オーディオブックが狙う没入型ストーリーテリング

オーディオブックは、書籍と音声コンテンツを中心に、様々なコラボレーションが盛んに行われている、非常に魅力的な領域だ。
こうしたクリエイティブな状況を作り出す方法について、キャリガン氏に聞いた。

「こうしたコラボレーションは、本当に、アイデアから始まります。私たちは、素晴らしい物語をイメージし、著者やその他のクリエイターと協力していきます。

安田章大氏と平野啓一郎氏
オーディオブック作品に参加したタレントの安田章大氏(左)と、作家の平野啓一郎氏(右)。それぞれの立場から、オーディオブックのクリエイティブな可能性について議論した(筆者撮影)

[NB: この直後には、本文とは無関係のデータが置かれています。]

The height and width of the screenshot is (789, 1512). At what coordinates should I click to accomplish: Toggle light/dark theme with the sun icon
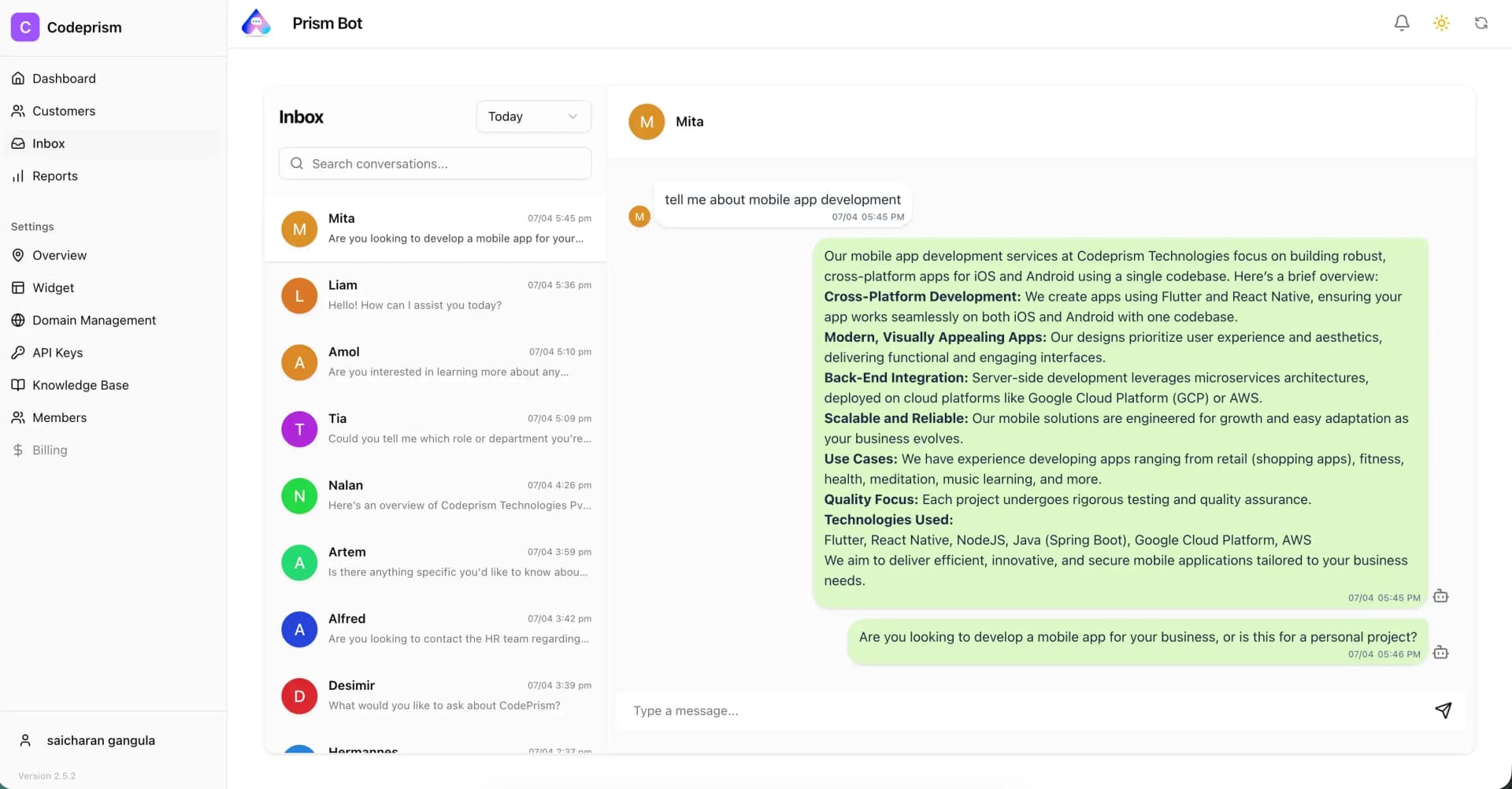pyautogui.click(x=1441, y=23)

例えば『1Q84』(村上春樹)のような物語を俳優とストーリーテリングとして作り上げたり、著者と新しいオリジナル作品を制作したり、あるいはオーディオブックを、映画のようなダイナミックな演出に仕上げるかもしれません。

全ては、没入型ストーリーテリングとして、細かく作りこむことで、顧客の皆様に満足していただけるように、取り組んでいます」(キャリガン氏)
オーディオブックのコンテンツも、翻訳をして海外に展開する取り組みも行われている。同時に、ユーザーが作成するコンテンツ(UGC)の可能性についても触れた。